Avec plus de 710 000 apprentis en 2021, soit une augmentation de 70% par rapport à 2016, une première bataille a été gagné. Pour autant rien n'est acquis. Le système, lourdement déficitaire, résistera-t-il à une baisse des aides à l'embauches et des niveaux de prise en charge ? Les entreprises réussissent-elles à recruter et fidéliser leurs apprentis ? L'apprentissage parvient-il à attirer les jeunes vers les métiers en tension ? Des questions à se poser alors que le gouvernement ambitionne d'atteindre le million d'apprentis en 2027. Invité à l'Amphi débat organisé le 11 octobre par l'Université ouverte des compétences (UODC), Jean-Claude Bellanger, consultant et ancien secrétaire général des Compagnons du devoir. « Avec des taux d'abandon autour de 30%, on peut être inquiet.
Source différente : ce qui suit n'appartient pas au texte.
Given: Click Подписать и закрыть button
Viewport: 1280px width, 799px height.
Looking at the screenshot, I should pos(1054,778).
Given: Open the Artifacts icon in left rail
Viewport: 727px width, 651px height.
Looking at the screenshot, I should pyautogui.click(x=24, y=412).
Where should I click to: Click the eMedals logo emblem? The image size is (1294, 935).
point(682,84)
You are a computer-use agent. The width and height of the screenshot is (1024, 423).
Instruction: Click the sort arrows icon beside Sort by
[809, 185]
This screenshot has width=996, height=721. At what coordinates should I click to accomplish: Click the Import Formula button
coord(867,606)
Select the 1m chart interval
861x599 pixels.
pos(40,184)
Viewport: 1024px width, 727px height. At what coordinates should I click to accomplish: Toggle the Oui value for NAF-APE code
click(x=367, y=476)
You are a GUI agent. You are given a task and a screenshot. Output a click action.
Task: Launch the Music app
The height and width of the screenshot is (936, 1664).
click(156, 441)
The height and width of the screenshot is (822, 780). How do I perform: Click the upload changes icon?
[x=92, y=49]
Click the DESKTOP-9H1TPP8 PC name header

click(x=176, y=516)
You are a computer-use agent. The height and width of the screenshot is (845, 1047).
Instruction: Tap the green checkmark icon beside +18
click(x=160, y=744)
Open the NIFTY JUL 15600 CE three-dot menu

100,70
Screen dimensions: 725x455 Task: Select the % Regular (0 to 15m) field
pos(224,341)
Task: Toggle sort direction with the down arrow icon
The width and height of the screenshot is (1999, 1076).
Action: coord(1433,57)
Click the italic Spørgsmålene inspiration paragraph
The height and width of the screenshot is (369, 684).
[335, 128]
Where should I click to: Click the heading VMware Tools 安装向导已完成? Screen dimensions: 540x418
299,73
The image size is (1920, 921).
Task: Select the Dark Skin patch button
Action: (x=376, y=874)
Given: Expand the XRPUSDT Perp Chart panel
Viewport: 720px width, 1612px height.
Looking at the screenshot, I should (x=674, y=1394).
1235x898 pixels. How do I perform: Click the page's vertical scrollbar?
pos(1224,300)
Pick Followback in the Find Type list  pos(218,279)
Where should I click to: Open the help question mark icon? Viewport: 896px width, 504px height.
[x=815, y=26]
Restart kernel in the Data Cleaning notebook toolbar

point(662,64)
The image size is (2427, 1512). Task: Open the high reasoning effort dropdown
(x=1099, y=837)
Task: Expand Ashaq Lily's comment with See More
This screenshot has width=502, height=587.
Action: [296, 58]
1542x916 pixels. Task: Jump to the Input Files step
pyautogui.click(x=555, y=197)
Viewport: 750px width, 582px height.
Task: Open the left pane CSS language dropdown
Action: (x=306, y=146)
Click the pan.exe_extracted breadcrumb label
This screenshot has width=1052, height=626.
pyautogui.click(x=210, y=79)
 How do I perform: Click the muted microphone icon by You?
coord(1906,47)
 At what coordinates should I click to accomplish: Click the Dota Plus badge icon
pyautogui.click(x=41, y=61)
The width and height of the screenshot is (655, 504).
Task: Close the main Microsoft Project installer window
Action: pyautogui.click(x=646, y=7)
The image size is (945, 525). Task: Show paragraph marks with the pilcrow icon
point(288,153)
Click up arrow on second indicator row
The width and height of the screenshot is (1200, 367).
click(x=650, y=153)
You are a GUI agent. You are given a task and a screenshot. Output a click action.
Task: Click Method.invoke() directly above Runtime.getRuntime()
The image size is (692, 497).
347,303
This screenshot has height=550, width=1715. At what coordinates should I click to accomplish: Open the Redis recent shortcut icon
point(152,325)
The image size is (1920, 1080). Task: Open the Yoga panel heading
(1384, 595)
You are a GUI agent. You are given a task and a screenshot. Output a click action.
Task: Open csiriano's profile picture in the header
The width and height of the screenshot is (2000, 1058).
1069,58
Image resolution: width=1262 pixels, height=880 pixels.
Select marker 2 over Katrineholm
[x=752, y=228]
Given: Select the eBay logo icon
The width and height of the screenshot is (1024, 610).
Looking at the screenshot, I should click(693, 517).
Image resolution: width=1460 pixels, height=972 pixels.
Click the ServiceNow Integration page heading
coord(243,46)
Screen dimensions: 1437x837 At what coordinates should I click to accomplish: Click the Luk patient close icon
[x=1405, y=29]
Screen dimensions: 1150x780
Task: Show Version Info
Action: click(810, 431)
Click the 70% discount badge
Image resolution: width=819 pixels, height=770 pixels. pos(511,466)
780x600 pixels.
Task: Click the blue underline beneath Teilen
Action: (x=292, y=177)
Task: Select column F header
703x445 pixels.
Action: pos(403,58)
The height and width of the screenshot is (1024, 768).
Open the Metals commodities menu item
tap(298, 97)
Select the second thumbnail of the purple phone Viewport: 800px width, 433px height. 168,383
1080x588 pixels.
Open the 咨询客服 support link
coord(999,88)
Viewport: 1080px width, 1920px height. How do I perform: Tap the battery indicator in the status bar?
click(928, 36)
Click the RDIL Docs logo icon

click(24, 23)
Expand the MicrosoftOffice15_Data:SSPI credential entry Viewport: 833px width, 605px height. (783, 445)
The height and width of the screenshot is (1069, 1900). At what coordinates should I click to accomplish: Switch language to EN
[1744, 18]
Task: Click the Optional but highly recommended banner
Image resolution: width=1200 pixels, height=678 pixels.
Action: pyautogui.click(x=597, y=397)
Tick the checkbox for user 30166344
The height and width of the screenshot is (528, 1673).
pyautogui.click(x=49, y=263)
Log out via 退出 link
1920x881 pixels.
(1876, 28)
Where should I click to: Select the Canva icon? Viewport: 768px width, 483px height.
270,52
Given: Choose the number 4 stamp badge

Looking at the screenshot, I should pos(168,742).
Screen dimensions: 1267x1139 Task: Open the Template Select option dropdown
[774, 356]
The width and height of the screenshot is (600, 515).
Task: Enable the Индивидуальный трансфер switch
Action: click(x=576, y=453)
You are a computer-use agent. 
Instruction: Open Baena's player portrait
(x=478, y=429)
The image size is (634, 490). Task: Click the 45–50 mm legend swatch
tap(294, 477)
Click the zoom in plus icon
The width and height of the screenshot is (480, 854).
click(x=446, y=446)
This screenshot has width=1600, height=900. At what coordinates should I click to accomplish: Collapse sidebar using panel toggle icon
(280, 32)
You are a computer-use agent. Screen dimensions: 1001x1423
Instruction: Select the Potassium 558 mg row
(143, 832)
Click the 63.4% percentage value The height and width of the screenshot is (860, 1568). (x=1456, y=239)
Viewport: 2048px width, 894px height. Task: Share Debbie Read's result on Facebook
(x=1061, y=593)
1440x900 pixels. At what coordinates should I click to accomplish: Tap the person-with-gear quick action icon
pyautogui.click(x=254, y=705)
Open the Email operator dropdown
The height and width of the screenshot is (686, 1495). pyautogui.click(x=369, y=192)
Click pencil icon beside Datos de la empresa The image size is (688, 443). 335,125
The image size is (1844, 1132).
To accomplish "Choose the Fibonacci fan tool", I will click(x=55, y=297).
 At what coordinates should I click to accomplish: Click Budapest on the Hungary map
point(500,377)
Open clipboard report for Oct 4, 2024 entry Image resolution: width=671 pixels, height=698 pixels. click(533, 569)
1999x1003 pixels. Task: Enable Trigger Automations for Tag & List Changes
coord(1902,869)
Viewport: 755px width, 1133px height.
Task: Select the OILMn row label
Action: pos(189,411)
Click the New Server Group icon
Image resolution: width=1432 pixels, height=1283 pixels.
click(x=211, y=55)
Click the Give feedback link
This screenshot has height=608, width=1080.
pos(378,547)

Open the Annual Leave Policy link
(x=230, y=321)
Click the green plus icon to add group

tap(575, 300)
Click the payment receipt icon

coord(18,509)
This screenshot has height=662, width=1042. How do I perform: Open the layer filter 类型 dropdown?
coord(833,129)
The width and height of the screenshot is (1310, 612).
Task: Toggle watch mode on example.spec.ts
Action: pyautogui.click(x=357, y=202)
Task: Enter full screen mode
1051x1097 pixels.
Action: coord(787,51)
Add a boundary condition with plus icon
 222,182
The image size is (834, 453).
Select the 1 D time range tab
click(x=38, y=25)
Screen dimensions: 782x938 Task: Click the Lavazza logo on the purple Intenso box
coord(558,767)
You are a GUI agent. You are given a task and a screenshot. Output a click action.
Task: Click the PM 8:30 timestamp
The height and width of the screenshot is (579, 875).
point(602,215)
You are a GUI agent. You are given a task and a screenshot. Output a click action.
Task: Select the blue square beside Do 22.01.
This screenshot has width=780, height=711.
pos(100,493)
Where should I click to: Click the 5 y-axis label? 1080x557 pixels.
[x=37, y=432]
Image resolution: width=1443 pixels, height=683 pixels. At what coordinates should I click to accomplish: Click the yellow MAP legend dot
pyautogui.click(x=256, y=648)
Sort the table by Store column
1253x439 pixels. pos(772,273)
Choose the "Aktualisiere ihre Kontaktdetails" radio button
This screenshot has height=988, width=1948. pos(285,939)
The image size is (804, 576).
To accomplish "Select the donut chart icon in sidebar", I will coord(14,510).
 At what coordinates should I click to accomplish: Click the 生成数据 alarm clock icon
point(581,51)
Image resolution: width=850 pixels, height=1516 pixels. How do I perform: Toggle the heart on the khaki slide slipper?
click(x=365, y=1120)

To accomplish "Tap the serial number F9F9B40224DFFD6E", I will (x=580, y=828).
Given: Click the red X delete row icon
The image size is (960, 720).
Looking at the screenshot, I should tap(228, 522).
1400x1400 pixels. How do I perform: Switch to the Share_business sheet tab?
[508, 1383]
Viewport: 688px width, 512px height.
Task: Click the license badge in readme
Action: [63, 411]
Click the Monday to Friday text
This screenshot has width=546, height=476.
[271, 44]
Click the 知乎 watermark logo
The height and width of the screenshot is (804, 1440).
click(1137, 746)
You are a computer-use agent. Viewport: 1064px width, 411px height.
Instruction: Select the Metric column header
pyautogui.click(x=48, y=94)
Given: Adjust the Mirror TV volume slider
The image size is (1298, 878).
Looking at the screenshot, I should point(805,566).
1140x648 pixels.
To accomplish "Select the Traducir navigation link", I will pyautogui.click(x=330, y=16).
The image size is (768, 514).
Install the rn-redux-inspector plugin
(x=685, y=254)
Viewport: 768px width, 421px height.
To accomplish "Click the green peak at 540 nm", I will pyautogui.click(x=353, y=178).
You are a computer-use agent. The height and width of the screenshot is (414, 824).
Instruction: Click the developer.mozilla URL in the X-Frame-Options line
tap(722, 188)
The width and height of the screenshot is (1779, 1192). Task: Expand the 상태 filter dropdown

Il faut absolument travailler l'ingénierie pédagogique des parcours et construire de véritables relations entre les entreprises et les CFA ».
La collaboration entre entreprises et CFA au cœur du projet pédagogique
A travers sa mission réalisée pour le gouvernement sur la pénurie de main d'œuvre dans le secteur du BTP et ses expériences d'accompagnement de CFA, Jean-Claude Bellanger observe une corrélation entre le taux de rupture des contrats et l'absence de coordination entre l'entreprise et le centre de formation. « Aujourd'hui, seul le carnet de liaison assure ce lien pourtant crucial. Sans une reconnaissance et une validation des compétences acquises dans l'entreprise, il n'y a pas d'apprentissage ». Pour le Compagnon, l'essor de cette modalité de formation doit donc s'accompagner d'une transformation des approches pédagogiques. L'individualisation des parcours y est particulièrement nécessaire et implique des échanges réguliers entre le formateur et le tuteur. Ces relations doivent se structurer et se formaliser en s'appuyant notamment sur des outils digitaux.
Une politique de contrôle efficace
Trop souvent, les abandons n'ont pas été anticipés faute d'un suivi personnalisé des apprentis et d'une communication entre le CFA et l'entreprise. Les parties prenantes ne prennent pas toujours le temps de se réunir afin d'identifier et, au besoin, de résoudre les difficultés rencontrées ? Les médiateurs existent mais sont rarement saisis. « Il faudrait rendre ce recours plus visible », souligne Jean-Claude Bellanger. Autre point de vigilance, la multiplication des contrôles réalisés par les financeurs sans effort d'harmonisation auxquels s'ajoute ceux effectués par les certificateurs dans le cadre de Qualiopi brouille le message. « Nous risquons de passer à côté du sujet. Un cahier des charges partagé pourrait intégrer les bonnes pratiques pédagogiques et encourager la collaboration entre le CFA et l'entreprise ». Après deux années d'une spectaculaire progression des chiffres et de la notoriété de l'apprentissage, la prochaine bataille sera celle de la qualité.